### ЗАДАНИЕ И ТРЕБОВАНИЯ:
Кратко перескажите абзац из приведенного ниже отрывка о Гоголе, который начинается словами «Уже в 18 лет вспоминая». Сохраните его основные факты.

### ИЗБРАННЫЙ ОТРЫВОК:
###
Уже в 18 лет вспоминая «прошлое», он пишет своему другу Высоцкому: «С первоначального нашего здесь (Нежине) пребывания, уже мы поняли друг друга, а глупости людские уже рано сроднили нас; вместе мы осмеивали их» (I, 55). С годами, по мере того как расширялся умственный горизонт Гоголя, росла в нем и определенность отрицательного отношения к окружающей обстановке и к эпохе создания «Ревизора» Гоголь был «консерваторок» самого странного сорта. Безусловный теоретический поклонник существующего уклада общественно-государственной жизни, рассматриваемого как целое, он к каждой её детали относился с полною отрицательностью. Достаточно для этого проследить его отношение к отдельным сословиям. Не стоит, конечно, сколько-нибудь подробно останавливаться на том, как относился Гоголь к чиновничеству: слишком уже связано в уме каждого читателя имя великого сатирика с бичеванием чиновнических злоупотреблений и бездушие. Но интересно будет отметить ту глубину презрения, которую питает Гоголь к чиновничеству и которая резко отделяет его от других писателей, до него бичевавших взяточничество, напр. Капниста. Для Гоголя чиновник не злодей, а пошляк и ничтожество по преимуществу. Чтобы хронологически не отходить от «Ревизора», вспомним написанное в 1883 году «Утро делового человека». Тут нет «бичевания», а все насквозь пропитано каким-то безграничным презрением, желанием выяснить полное ничтожество человека, занимающего очень видный пост, хотя все его таланты заключаются в умении следить за каллиграфией идущих к министру бумаг. И это общая черта почти всех чиновников Гоголя: в них нет даже простой деловитости, они только и умеют что чваниться, кричать на подчиненных, да самым грубым и элементарным образом брать взятки. За исключением «весьма, по своему, не глупого» городничего, в огромной галерее гоголевских чиновников и администраторов нет ни одного, которому можно было бы сделать такой сомнительный комплимент, что он тонкий мошенник или хоть и «бестия» и «шельма», но «умная».
###
### ЗАПИСАННЫЕ СВЕДЕНИЯ:
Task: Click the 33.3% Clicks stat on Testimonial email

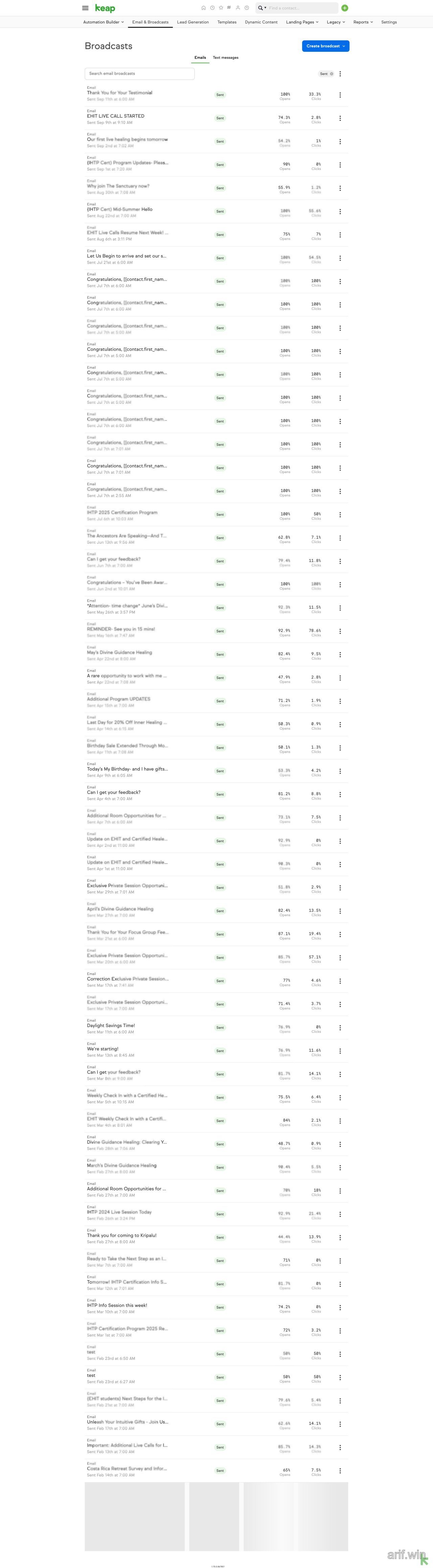Action: tap(316, 95)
###
### ОТВЕТ К УПРАЖНЕНИЮ:
В 18 лет Гоголь писал другу Высоцкому, что еще в Нежине их сблизило совместное осмеяние людских глупостей. С годами его отрицательное отношение к окружающему росло. Ко времени «Ревизора» он в теории признавал существующий общественно-государственный уклад в целом, но каждую его деталь полностью отрицал. Это видно по его отношению к сословиям. Чиновничество Гоголь презирал глубже, чем прежние обличители взяточничества, например Капнист: для него чиновник не злодей, а пошляк и ничтожество. Так, в «Утре делового человека» нет бичевания, зато есть безграничное презрение к человеку на видном посту, чей талант сводится к умению следить за каллиграфией бумаг, идущих к министру. Почти все чиновники Гоголя лишены даже простой деловитости. Они умеют лишь чваниться, кричать на подчиненных и грубо брать взятки. Кроме «не глупого» городничего, среди них нет ни одного, кого можно было бы назвать хотя бы умным мошенником.